## Goal
Copy out the records below verbatim.

## Dataset
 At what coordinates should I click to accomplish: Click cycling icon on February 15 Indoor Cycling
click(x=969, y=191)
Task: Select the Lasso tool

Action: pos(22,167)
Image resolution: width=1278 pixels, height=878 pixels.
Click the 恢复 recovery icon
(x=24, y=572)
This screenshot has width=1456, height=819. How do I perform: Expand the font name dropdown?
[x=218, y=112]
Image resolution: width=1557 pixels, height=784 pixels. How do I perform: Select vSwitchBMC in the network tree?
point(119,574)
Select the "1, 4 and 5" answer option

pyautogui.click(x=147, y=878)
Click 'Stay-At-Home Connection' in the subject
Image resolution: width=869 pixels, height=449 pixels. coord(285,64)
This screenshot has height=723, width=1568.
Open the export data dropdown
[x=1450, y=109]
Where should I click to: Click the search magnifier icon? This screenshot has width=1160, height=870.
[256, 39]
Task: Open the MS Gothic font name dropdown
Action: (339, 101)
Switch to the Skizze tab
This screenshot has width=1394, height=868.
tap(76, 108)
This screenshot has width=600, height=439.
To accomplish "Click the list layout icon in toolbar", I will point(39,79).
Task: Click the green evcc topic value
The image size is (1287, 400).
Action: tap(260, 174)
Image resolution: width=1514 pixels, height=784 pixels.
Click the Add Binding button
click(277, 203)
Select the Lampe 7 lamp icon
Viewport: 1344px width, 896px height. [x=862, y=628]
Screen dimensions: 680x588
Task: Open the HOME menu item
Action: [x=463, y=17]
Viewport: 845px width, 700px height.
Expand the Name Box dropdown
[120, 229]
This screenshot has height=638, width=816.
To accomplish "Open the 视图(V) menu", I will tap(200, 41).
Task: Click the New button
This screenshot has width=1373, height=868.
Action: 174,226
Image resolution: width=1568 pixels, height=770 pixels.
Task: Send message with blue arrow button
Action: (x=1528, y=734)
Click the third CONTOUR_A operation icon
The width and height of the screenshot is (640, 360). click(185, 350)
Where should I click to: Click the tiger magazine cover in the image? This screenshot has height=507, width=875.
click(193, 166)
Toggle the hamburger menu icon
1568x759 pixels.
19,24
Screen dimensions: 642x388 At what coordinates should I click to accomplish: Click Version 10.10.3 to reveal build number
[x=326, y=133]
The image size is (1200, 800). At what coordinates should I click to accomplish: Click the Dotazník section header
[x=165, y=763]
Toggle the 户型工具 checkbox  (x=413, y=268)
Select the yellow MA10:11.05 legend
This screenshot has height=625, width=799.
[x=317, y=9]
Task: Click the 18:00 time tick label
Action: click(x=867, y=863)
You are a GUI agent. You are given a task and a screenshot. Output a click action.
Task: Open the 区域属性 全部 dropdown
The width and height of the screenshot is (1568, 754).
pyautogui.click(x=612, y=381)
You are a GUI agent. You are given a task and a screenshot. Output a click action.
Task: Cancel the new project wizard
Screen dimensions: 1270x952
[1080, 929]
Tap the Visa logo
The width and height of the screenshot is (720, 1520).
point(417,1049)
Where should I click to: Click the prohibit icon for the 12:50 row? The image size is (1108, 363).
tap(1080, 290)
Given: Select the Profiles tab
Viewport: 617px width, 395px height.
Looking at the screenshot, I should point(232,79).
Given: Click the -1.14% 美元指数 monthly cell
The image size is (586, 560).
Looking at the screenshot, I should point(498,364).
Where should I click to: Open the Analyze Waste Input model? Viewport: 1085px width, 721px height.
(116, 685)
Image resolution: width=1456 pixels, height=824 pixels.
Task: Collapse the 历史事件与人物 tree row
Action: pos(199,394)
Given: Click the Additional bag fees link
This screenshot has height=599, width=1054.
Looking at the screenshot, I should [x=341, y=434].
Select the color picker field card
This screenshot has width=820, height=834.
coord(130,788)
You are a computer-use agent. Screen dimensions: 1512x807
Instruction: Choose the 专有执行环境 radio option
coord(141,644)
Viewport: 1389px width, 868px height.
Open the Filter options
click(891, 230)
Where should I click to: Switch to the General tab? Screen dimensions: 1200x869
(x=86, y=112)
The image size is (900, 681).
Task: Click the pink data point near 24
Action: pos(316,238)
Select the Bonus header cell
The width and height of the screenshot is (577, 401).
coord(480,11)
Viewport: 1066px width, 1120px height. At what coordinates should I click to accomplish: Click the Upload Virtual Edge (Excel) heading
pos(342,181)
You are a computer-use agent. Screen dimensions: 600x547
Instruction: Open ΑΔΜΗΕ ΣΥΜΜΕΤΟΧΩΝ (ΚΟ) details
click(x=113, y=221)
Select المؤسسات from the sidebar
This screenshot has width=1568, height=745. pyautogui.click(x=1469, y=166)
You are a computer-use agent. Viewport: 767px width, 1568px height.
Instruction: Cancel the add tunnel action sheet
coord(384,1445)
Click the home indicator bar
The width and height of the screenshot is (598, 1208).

## Answer for this exercise
 At what coordinates should I click to accomplish: Click cycling icon on February 15 Indoor Cycling
click(x=969, y=191)
Task: Select the Lasso tool

Action: pos(22,167)
Image resolution: width=1278 pixels, height=878 pixels.
Click the 恢复 recovery icon
(x=24, y=572)
This screenshot has width=1456, height=819. How do I perform: Expand the font name dropdown?
[x=218, y=112]
Image resolution: width=1557 pixels, height=784 pixels. How do I perform: Select vSwitchBMC in the network tree?
point(119,574)
Select the "1, 4 and 5" answer option

pyautogui.click(x=147, y=878)
Click 'Stay-At-Home Connection' in the subject
Image resolution: width=869 pixels, height=449 pixels. coord(285,64)
This screenshot has height=723, width=1568.
Open the export data dropdown
[x=1450, y=109]
Where should I click to: Click the search magnifier icon? This screenshot has width=1160, height=870.
[256, 39]
Task: Open the MS Gothic font name dropdown
Action: (339, 101)
Switch to the Skizze tab
This screenshot has width=1394, height=868.
tap(76, 108)
This screenshot has width=600, height=439.
To accomplish "Click the list layout icon in toolbar", I will point(39,79).
Task: Click the green evcc topic value
The image size is (1287, 400).
Action: tap(260, 174)
Image resolution: width=1514 pixels, height=784 pixels.
Click the Add Binding button
click(277, 203)
Select the Lampe 7 lamp icon
Viewport: 1344px width, 896px height. [x=862, y=628]
Screen dimensions: 680x588
Task: Open the HOME menu item
Action: [x=463, y=17]
Viewport: 845px width, 700px height.
Expand the Name Box dropdown
[120, 229]
This screenshot has height=638, width=816.
To accomplish "Open the 视图(V) menu", I will tap(200, 41).
Task: Click the New button
This screenshot has width=1373, height=868.
Action: 174,226
Image resolution: width=1568 pixels, height=770 pixels.
Task: Send message with blue arrow button
Action: (x=1528, y=734)
Click the third CONTOUR_A operation icon
The width and height of the screenshot is (640, 360). click(185, 350)
Where should I click to: Click the tiger magazine cover in the image? This screenshot has height=507, width=875.
click(193, 166)
Toggle the hamburger menu icon
1568x759 pixels.
19,24
Screen dimensions: 642x388 At what coordinates should I click to accomplish: Click Version 10.10.3 to reveal build number
[x=326, y=133]
The image size is (1200, 800). At what coordinates should I click to accomplish: Click the Dotazník section header
[x=165, y=763]
Toggle the 户型工具 checkbox  (x=413, y=268)
Select the yellow MA10:11.05 legend
This screenshot has height=625, width=799.
[x=317, y=9]
Task: Click the 18:00 time tick label
Action: click(x=867, y=863)
You are a GUI agent. You are given a task and a screenshot. Output a click action.
Task: Open the 区域属性 全部 dropdown
The width and height of the screenshot is (1568, 754).
pyautogui.click(x=612, y=381)
You are a GUI agent. You are given a task and a screenshot. Output a click action.
Task: Cancel the new project wizard
Screen dimensions: 1270x952
[1080, 929]
Tap the Visa logo
The width and height of the screenshot is (720, 1520).
point(417,1049)
Where should I click to: Click the prohibit icon for the 12:50 row? The image size is (1108, 363).
tap(1080, 290)
Given: Select the Profiles tab
Viewport: 617px width, 395px height.
Looking at the screenshot, I should point(232,79).
Given: Click the -1.14% 美元指数 monthly cell
The image size is (586, 560).
Looking at the screenshot, I should point(498,364).
Where should I click to: Open the Analyze Waste Input model? Viewport: 1085px width, 721px height.
(116, 685)
Image resolution: width=1456 pixels, height=824 pixels.
Task: Collapse the 历史事件与人物 tree row
Action: pos(199,394)
Given: Click the Additional bag fees link
This screenshot has height=599, width=1054.
Looking at the screenshot, I should [x=341, y=434].
Select the color picker field card
This screenshot has width=820, height=834.
coord(130,788)
You are a computer-use agent. Screen dimensions: 1512x807
Instruction: Choose the 专有执行环境 radio option
coord(141,644)
Viewport: 1389px width, 868px height.
Open the Filter options
click(891, 230)
Where should I click to: Switch to the General tab? Screen dimensions: 1200x869
(x=86, y=112)
The image size is (900, 681).
Task: Click the pink data point near 24
Action: pos(316,238)
Select the Bonus header cell
The width and height of the screenshot is (577, 401).
coord(480,11)
Viewport: 1066px width, 1120px height. At what coordinates should I click to accomplish: Click the Upload Virtual Edge (Excel) heading
pos(342,181)
You are a computer-use agent. Screen dimensions: 600x547
Instruction: Open ΑΔΜΗΕ ΣΥΜΜΕΤΟΧΩΝ (ΚΟ) details
click(x=113, y=221)
Select المؤسسات from the sidebar
This screenshot has width=1568, height=745. pyautogui.click(x=1469, y=166)
You are a computer-use agent. Viewport: 767px width, 1568px height.
Instruction: Cancel the add tunnel action sheet
coord(384,1445)
Click the home indicator bar
The width and height of the screenshot is (598, 1208).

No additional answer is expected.